AVAILABLE RECORDS
* * * *
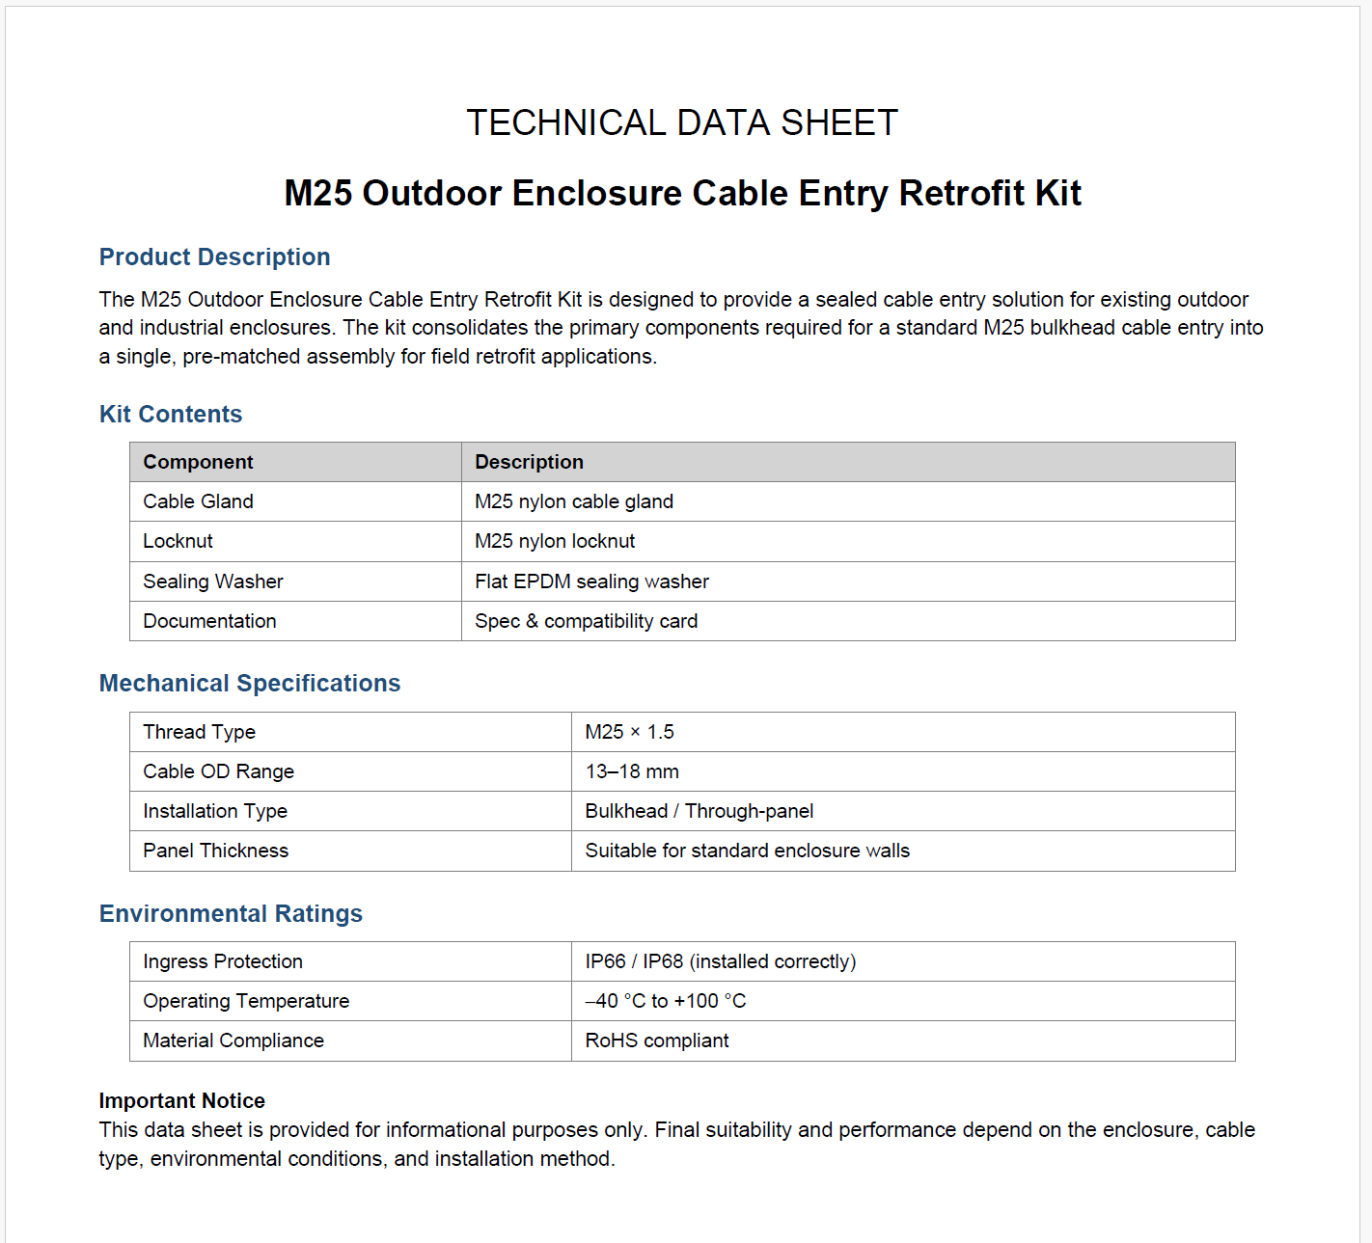Click the M25 Outdoor Enclosure Retrofit Kit heading
1372x1243 pixels.
coord(682,193)
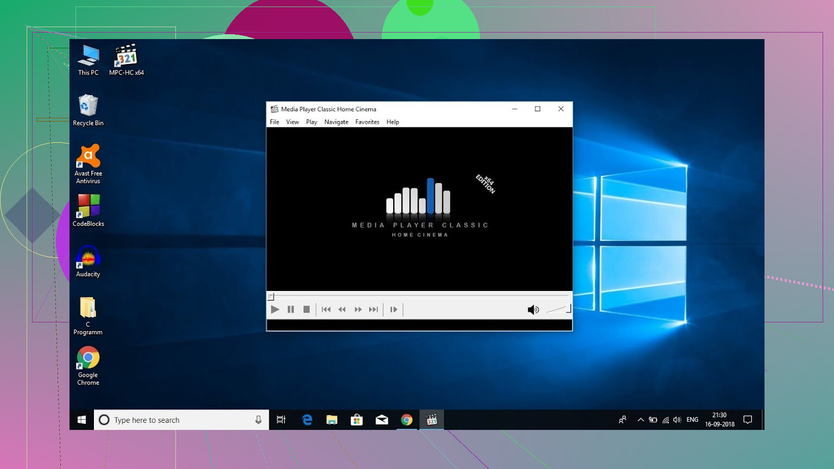Viewport: 834px width, 469px height.
Task: Show hidden system tray icons
Action: 641,420
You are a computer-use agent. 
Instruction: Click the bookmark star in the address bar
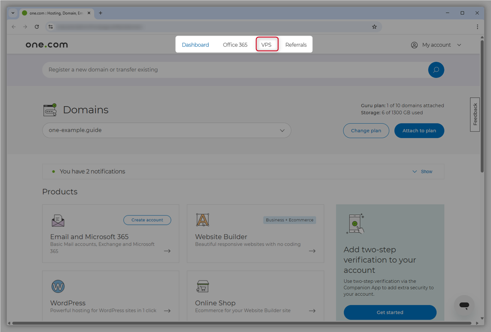[374, 27]
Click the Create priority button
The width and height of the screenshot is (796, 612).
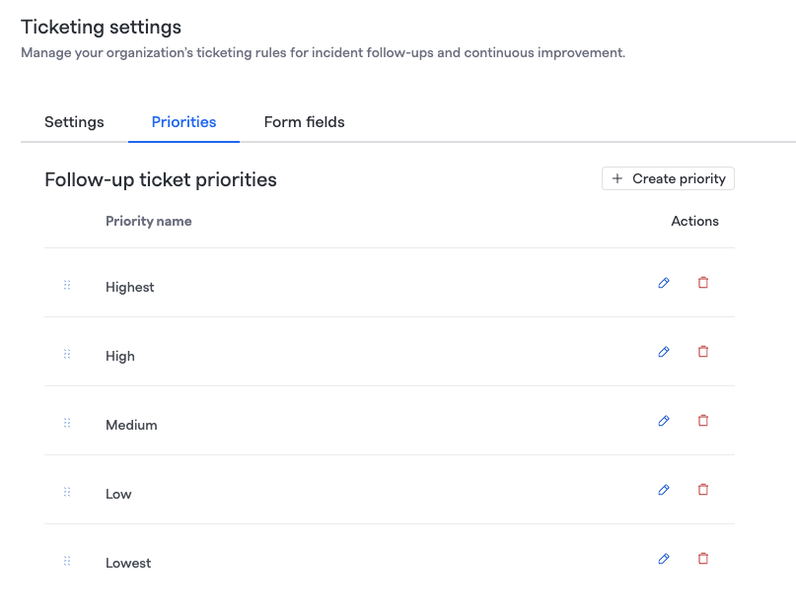668,178
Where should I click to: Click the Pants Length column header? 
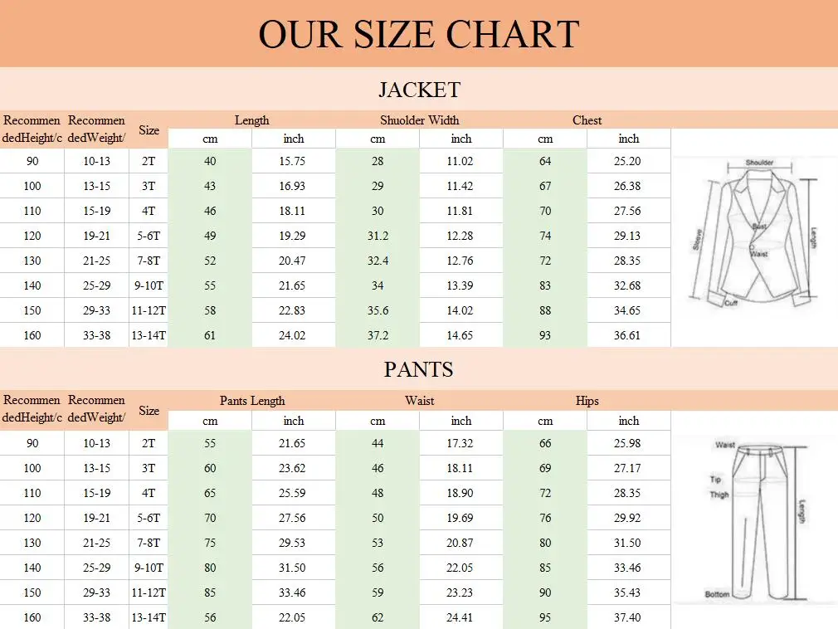[x=251, y=401]
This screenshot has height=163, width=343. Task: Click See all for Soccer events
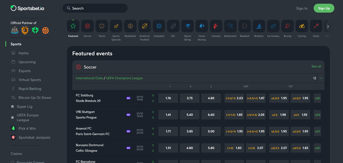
* * * *
TASK GOAL
Exactly the lines from the line that contains "Click the Create priority button" through the last line above, and no other lines, must be output, with pictures excluded.

EXERCISE RESPONSE
Click the Create priority button
The width and height of the screenshot is (796, 612).
668,178
Where should I click to: Click the Pants Length column header? 
[x=251, y=401]
This screenshot has height=163, width=343. Task: Click See all for Soccer events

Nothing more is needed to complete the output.